[Stored items]
════════

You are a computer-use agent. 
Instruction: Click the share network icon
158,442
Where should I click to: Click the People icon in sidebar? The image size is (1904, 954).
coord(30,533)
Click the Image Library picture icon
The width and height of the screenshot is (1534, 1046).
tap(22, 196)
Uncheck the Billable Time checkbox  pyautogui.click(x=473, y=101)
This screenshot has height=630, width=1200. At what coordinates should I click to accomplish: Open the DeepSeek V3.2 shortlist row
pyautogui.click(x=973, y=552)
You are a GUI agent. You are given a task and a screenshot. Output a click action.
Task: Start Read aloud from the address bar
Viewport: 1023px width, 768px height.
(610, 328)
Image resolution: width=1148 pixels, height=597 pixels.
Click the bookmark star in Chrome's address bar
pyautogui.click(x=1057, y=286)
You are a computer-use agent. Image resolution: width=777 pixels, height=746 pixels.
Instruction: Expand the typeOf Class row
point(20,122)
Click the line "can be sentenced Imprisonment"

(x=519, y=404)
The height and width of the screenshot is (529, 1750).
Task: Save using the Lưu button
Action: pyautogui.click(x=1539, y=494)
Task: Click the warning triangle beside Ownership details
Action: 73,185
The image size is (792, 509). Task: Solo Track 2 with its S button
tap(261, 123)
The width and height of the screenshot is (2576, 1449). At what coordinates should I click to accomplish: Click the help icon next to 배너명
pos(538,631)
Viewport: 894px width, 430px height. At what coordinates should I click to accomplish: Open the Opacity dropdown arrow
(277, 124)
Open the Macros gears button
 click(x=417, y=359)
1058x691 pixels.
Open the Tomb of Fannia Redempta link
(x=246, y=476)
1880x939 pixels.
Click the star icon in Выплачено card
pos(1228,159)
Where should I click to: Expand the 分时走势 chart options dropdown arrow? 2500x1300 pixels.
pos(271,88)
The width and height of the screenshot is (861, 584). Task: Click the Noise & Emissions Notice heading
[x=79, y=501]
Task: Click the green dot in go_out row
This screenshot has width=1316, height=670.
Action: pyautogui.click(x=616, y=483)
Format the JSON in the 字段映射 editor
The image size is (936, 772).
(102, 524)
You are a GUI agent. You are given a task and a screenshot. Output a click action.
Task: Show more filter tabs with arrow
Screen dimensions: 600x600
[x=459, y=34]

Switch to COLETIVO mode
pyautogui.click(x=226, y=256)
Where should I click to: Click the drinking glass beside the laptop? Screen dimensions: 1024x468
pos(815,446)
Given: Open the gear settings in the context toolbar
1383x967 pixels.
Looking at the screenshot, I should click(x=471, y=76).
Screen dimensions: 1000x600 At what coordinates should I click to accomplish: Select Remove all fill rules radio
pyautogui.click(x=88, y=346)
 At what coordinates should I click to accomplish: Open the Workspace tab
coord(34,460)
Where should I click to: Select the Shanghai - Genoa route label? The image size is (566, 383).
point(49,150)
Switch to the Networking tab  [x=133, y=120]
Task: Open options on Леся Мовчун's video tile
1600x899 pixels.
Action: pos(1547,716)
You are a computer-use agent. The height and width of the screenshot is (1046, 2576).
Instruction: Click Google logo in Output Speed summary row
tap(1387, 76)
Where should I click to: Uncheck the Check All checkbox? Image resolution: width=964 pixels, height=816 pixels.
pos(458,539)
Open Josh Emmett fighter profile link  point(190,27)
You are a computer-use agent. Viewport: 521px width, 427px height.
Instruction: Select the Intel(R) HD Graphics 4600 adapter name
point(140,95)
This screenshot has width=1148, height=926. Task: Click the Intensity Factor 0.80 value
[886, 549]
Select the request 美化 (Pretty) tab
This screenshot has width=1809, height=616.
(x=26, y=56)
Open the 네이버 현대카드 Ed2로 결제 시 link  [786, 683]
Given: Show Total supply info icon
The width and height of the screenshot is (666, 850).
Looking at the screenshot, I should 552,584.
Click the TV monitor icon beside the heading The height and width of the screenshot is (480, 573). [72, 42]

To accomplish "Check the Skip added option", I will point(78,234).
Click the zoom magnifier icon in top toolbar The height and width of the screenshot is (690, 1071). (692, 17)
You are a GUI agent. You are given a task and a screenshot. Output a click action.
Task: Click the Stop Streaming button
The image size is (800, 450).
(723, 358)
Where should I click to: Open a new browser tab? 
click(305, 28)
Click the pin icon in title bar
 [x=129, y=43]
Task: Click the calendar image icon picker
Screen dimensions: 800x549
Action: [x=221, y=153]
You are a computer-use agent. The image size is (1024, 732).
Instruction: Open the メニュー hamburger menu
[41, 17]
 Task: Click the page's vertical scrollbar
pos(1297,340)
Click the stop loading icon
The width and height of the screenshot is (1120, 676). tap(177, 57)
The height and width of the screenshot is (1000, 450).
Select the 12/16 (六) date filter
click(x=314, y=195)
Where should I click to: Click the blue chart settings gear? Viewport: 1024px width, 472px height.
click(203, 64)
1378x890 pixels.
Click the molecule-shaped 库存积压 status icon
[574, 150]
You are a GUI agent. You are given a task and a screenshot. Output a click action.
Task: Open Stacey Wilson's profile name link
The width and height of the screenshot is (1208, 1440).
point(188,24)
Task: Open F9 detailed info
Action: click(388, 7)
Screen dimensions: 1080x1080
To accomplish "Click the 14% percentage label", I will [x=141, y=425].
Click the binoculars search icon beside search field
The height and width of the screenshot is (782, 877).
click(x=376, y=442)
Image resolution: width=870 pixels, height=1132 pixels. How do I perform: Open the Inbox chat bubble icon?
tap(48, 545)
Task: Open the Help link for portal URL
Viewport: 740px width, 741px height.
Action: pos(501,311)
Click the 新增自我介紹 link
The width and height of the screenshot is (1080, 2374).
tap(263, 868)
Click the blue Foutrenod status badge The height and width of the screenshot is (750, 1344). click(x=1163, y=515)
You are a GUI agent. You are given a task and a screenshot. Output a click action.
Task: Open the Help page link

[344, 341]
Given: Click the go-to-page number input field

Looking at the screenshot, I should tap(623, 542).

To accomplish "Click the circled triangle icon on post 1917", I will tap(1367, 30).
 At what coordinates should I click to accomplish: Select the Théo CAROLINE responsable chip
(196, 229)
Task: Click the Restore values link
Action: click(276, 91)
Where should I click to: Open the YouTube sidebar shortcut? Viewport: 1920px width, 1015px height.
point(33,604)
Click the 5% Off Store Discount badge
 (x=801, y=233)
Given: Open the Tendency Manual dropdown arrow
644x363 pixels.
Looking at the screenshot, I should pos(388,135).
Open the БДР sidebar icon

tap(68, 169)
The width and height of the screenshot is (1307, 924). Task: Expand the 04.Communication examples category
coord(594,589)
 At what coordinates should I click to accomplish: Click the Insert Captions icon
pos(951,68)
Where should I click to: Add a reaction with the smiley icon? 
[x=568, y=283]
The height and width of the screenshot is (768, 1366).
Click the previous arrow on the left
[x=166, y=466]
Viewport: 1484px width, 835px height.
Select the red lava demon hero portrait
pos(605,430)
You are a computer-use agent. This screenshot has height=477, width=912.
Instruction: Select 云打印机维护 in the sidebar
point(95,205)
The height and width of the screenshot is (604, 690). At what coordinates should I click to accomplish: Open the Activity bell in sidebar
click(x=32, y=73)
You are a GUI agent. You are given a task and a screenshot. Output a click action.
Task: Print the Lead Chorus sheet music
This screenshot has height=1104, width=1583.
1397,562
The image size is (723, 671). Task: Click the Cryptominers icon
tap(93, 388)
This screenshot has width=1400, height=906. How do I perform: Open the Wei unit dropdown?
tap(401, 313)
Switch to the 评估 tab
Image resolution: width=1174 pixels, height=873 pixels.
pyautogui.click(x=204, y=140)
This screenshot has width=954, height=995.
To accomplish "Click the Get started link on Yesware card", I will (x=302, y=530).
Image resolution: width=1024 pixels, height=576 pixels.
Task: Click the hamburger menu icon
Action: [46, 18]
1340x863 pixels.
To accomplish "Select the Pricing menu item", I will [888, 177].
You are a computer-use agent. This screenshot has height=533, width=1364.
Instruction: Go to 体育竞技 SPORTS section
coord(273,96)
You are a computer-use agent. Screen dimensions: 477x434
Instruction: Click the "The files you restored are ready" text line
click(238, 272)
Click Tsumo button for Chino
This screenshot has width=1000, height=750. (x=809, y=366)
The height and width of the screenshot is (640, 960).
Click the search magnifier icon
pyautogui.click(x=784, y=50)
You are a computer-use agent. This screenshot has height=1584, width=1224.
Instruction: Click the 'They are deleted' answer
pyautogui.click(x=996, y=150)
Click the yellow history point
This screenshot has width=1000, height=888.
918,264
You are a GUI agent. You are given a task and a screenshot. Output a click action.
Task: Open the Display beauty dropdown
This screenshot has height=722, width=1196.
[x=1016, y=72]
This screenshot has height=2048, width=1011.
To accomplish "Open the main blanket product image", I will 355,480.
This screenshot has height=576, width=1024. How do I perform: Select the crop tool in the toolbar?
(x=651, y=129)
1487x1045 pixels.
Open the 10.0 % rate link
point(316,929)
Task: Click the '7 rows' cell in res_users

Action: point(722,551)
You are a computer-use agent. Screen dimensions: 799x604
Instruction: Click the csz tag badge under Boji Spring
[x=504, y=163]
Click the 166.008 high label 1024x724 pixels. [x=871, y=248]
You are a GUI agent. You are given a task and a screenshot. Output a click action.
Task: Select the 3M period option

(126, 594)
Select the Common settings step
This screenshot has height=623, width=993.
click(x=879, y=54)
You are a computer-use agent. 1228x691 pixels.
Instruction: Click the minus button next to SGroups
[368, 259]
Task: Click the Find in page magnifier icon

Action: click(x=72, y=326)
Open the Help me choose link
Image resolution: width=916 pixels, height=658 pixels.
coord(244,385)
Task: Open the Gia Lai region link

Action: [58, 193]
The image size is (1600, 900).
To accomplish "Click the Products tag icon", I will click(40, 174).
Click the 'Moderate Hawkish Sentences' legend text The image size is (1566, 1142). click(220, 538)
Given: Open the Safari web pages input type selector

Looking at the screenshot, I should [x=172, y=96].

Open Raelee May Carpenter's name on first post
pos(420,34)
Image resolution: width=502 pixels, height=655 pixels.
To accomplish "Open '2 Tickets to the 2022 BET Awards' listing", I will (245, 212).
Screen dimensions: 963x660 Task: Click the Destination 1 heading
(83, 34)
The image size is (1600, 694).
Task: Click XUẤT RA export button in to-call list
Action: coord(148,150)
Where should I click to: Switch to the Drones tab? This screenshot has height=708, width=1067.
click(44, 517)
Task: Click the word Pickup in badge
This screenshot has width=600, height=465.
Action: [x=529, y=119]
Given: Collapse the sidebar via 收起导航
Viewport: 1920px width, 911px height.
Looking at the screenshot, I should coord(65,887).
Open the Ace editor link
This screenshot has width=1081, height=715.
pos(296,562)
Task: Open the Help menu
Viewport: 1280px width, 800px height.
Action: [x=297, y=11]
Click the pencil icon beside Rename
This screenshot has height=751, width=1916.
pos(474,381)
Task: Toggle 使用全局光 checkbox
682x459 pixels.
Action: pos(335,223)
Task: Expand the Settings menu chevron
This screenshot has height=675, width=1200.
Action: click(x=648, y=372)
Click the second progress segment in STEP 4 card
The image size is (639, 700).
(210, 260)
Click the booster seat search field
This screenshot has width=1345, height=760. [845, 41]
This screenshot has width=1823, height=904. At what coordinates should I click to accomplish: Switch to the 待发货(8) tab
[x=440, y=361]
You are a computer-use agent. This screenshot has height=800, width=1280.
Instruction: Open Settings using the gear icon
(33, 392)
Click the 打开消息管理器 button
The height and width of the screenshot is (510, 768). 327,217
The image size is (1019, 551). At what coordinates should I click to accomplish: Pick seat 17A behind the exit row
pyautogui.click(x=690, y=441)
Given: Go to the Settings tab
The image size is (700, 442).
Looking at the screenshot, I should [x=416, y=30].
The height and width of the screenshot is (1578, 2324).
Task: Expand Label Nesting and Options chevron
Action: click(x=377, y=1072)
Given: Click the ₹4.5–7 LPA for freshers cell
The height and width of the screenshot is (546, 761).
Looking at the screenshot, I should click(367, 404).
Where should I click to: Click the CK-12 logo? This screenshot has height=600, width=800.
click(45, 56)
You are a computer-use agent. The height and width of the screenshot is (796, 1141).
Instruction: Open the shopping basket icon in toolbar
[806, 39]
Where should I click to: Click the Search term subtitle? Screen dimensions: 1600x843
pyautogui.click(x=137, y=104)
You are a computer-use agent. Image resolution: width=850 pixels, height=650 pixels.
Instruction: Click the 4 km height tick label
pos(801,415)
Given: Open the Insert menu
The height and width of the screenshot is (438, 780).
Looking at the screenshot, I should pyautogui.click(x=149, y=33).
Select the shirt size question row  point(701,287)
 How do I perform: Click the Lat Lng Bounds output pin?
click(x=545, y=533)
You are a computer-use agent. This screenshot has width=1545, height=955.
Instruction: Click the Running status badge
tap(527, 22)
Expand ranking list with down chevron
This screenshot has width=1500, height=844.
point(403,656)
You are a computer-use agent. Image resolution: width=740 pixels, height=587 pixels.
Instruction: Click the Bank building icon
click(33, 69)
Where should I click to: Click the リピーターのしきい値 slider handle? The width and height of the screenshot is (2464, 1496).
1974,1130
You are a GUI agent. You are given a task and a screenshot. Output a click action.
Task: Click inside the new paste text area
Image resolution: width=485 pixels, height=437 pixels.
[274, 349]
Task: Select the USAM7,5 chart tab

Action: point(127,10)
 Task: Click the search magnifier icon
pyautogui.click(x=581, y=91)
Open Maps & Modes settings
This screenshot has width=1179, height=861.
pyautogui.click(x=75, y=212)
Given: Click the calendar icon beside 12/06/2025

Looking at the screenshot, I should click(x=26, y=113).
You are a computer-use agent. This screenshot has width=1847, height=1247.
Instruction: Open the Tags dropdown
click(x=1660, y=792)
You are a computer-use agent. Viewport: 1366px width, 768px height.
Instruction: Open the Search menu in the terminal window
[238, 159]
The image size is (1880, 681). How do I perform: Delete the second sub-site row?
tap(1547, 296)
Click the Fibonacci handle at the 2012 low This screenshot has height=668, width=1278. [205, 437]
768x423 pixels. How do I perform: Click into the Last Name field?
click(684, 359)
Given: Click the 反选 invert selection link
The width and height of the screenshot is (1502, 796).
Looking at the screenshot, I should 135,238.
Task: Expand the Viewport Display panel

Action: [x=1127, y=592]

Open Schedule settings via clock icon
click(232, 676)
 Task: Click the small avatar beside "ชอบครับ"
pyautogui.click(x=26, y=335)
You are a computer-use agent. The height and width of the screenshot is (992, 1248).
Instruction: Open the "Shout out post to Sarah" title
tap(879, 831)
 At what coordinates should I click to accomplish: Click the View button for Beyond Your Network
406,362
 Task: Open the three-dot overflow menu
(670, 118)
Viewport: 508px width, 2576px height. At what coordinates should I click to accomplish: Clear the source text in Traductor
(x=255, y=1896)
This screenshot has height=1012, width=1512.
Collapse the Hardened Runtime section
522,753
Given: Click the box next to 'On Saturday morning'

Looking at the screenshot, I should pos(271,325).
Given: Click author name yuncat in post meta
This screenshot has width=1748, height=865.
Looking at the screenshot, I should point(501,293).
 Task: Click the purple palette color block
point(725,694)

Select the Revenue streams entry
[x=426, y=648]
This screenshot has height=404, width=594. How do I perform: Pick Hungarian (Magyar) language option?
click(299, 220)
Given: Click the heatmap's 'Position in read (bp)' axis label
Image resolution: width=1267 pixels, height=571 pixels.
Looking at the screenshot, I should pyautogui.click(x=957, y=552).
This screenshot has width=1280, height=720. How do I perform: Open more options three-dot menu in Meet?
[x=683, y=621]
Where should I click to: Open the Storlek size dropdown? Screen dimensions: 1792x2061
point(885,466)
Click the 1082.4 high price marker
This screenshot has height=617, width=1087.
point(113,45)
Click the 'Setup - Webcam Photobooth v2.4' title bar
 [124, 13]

════════

- _Work required_
Among the records above, extract exactly the lines from the line with "Instruction: Open the shopping" to the line with "You are a computer-use agent. Viewport: 1366px", both lines included, and leave out the rest.

- _Problem solution_
Instruction: Open the shopping basket icon in toolbar
[806, 39]
Where should I click to: Click the Search term subtitle? Screen dimensions: 1600x843
pyautogui.click(x=137, y=104)
You are a computer-use agent. Image resolution: width=850 pixels, height=650 pixels.
Instruction: Click the 4 km height tick label
pos(801,415)
Given: Open the Insert menu
The height and width of the screenshot is (438, 780).
Looking at the screenshot, I should pyautogui.click(x=149, y=33).
Select the shirt size question row  point(701,287)
 How do I perform: Click the Lat Lng Bounds output pin?
click(x=545, y=533)
You are a computer-use agent. This screenshot has width=1545, height=955.
Instruction: Click the Running status badge
tap(527, 22)
Expand ranking list with down chevron
This screenshot has width=1500, height=844.
point(403,656)
You are a computer-use agent. Image resolution: width=740 pixels, height=587 pixels.
Instruction: Click the Bank building icon
click(33, 69)
Where should I click to: Click the リピーターのしきい値 slider handle? The width and height of the screenshot is (2464, 1496).
1974,1130
You are a GUI agent. You are given a task and a screenshot. Output a click action.
Task: Click inside the new paste text area
Image resolution: width=485 pixels, height=437 pixels.
[274, 349]
Task: Select the USAM7,5 chart tab

Action: point(127,10)
 Task: Click the search magnifier icon
pyautogui.click(x=581, y=91)
Open Maps & Modes settings
This screenshot has width=1179, height=861.
pyautogui.click(x=75, y=212)
Given: Click the calendar icon beside 12/06/2025

Looking at the screenshot, I should click(x=26, y=113).
You are a computer-use agent. This screenshot has width=1847, height=1247.
Instruction: Open the Tags dropdown
click(x=1660, y=792)
You are a computer-use agent. Viewport: 1366px width, 768px height.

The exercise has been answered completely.